In 2024, Bill C-63 placed a stronger focus on protecting children and addressing specific categories of harmful content, and proposed the creation of new regulatory bodies such as a digital safety commissioner and ombudsperson. It also included amendments to the Criminal Code and human rights law, with stricter penalties for certain hate-related offences.

After pushback on the 2024 bill, the government said it was open to splitting the bill in two to facilitate the passage of measures protecting children, but the bill lapsed after Parliament was prorogued in January of last year.

Justice Minister Sean Fraser said last November that new legislation regulating online content would be different from the government’s previous proposals.

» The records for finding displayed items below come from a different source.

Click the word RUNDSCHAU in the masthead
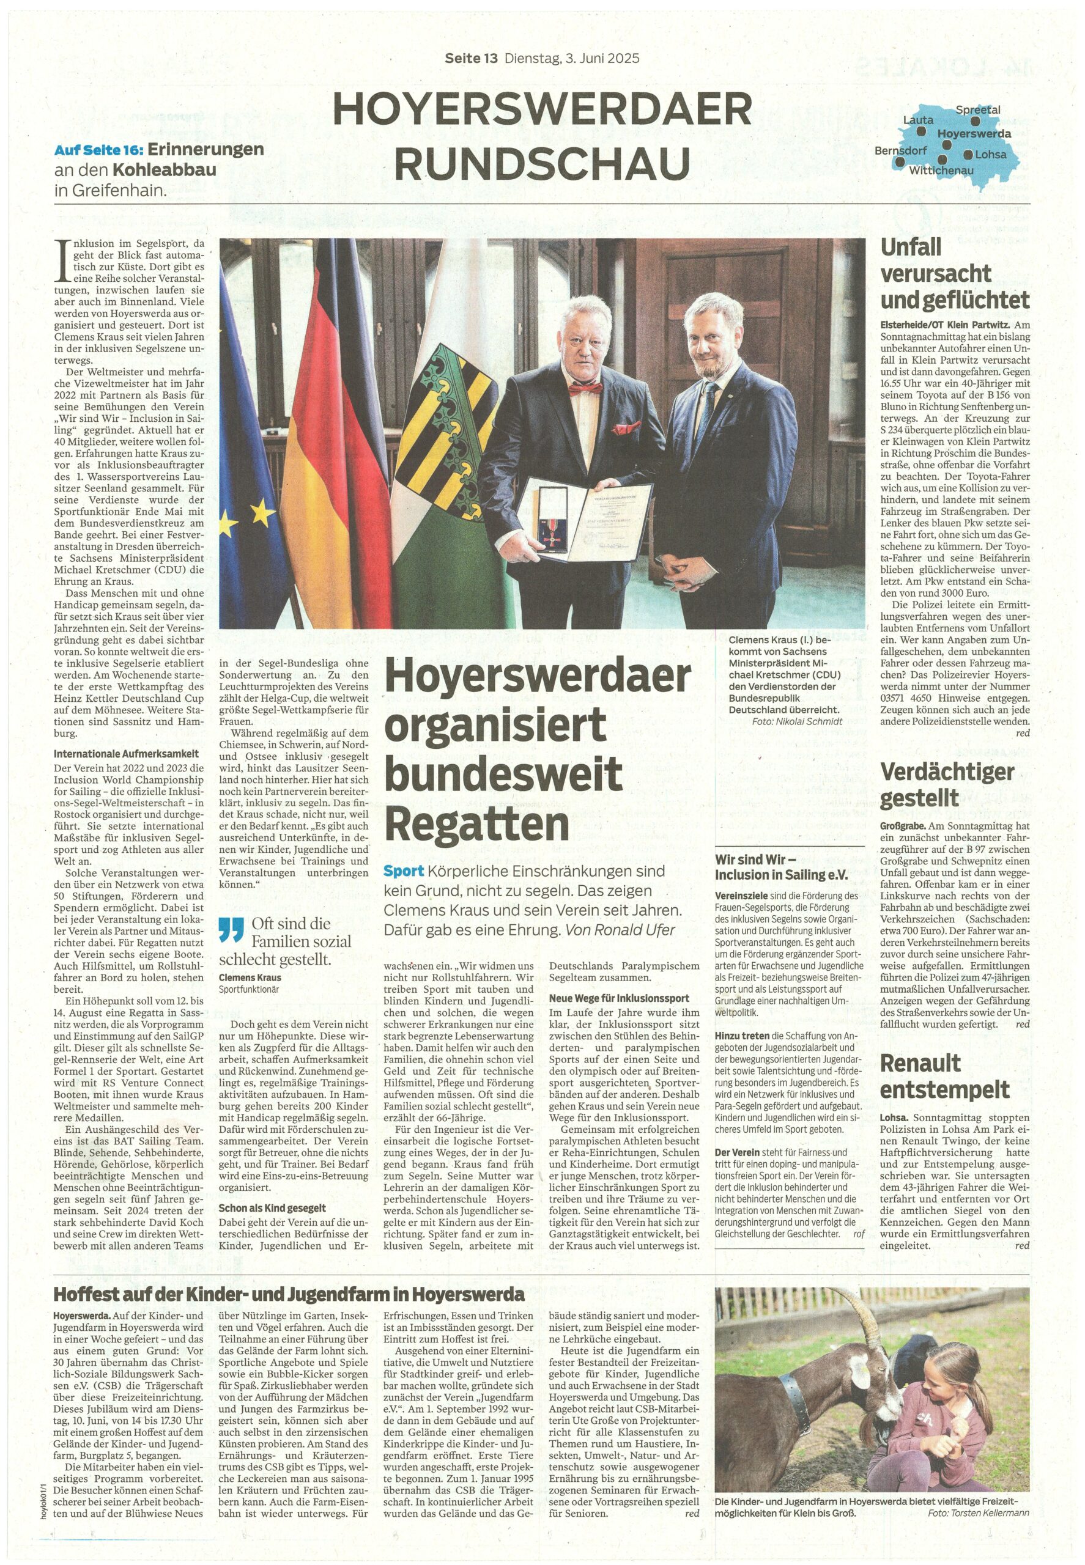[x=542, y=163]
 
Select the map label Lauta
[x=918, y=120]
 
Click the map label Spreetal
[x=977, y=109]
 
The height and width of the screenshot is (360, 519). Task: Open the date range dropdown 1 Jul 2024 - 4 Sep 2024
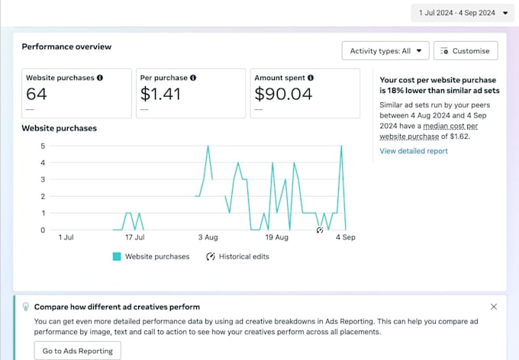(x=463, y=13)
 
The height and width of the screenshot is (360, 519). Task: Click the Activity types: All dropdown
(x=385, y=50)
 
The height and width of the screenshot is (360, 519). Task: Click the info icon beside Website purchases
(x=100, y=78)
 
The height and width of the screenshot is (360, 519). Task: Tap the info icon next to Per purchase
(x=193, y=78)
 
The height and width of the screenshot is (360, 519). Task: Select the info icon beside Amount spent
(x=311, y=78)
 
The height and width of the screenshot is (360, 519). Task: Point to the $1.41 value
(x=160, y=94)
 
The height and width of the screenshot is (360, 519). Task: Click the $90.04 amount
(x=283, y=94)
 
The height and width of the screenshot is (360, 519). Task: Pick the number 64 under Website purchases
(x=37, y=94)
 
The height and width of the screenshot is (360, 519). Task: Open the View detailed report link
(x=414, y=151)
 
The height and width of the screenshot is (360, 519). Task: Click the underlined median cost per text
(x=450, y=126)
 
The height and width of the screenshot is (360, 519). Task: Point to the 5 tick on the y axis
(x=43, y=146)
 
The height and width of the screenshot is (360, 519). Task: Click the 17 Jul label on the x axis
(x=135, y=237)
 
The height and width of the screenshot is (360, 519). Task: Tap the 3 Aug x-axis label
(x=208, y=237)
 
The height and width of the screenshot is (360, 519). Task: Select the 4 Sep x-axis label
(x=346, y=237)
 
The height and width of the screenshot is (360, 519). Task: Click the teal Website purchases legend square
(x=117, y=256)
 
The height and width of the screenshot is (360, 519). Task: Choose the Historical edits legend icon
(x=211, y=256)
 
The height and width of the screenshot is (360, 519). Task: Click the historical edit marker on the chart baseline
(x=319, y=230)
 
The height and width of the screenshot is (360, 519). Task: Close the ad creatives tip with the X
(x=494, y=307)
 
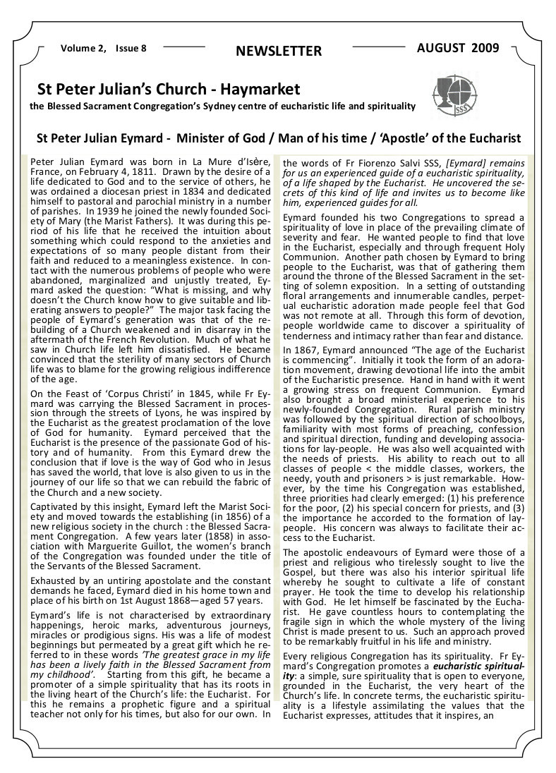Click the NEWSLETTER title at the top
click(278, 51)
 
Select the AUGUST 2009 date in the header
click(457, 48)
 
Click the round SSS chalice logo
click(454, 97)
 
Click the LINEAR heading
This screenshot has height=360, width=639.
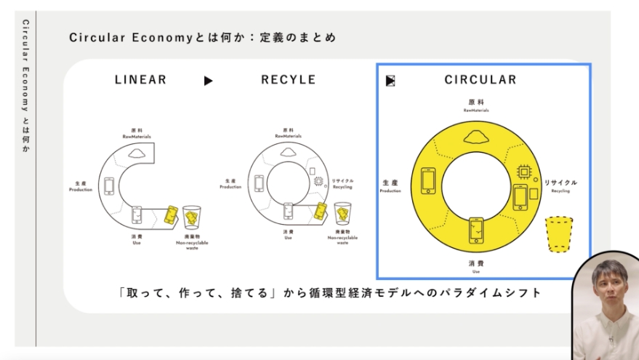tap(140, 80)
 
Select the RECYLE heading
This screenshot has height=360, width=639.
tap(289, 80)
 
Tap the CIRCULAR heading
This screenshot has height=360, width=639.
tap(481, 80)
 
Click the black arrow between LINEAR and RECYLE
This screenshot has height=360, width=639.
tap(209, 81)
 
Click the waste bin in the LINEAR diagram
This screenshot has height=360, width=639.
tap(192, 217)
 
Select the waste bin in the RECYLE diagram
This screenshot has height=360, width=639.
tap(343, 215)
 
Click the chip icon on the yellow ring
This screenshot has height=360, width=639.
tap(523, 172)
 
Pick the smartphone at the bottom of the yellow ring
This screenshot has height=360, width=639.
tap(476, 231)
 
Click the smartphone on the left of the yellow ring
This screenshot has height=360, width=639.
tap(428, 183)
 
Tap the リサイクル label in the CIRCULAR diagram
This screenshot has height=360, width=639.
tap(560, 183)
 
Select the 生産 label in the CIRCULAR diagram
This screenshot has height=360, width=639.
tap(390, 183)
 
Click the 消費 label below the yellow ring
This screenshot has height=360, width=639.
tap(477, 263)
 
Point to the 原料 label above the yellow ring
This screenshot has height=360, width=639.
tap(476, 103)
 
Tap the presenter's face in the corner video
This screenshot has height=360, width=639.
tap(608, 287)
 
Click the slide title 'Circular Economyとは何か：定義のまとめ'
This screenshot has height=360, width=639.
tap(203, 38)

Meanwhile, former Heritage Minister Steven Guilbeault said a few months earlier that upcoming online harms legislation would be similar to the versions tabled in 2024 and 2021.

The Liberals’ election platform last spring promised to “introduce legislation to protect children from horrific crimes including online sexploitation and extortion and give law enforcement and prosecutors the tools to stop these crimes and bring perpetrators to justice.”

The Liberals also pledged to “make it a criminal offence to distribute non-consensual sexual deepfakes” and to “increase penalties for the distribution of intimate images without consent.”

Jennifer Cowan, NoƩ Charter, and Paul Rowan Brian contributed to this report.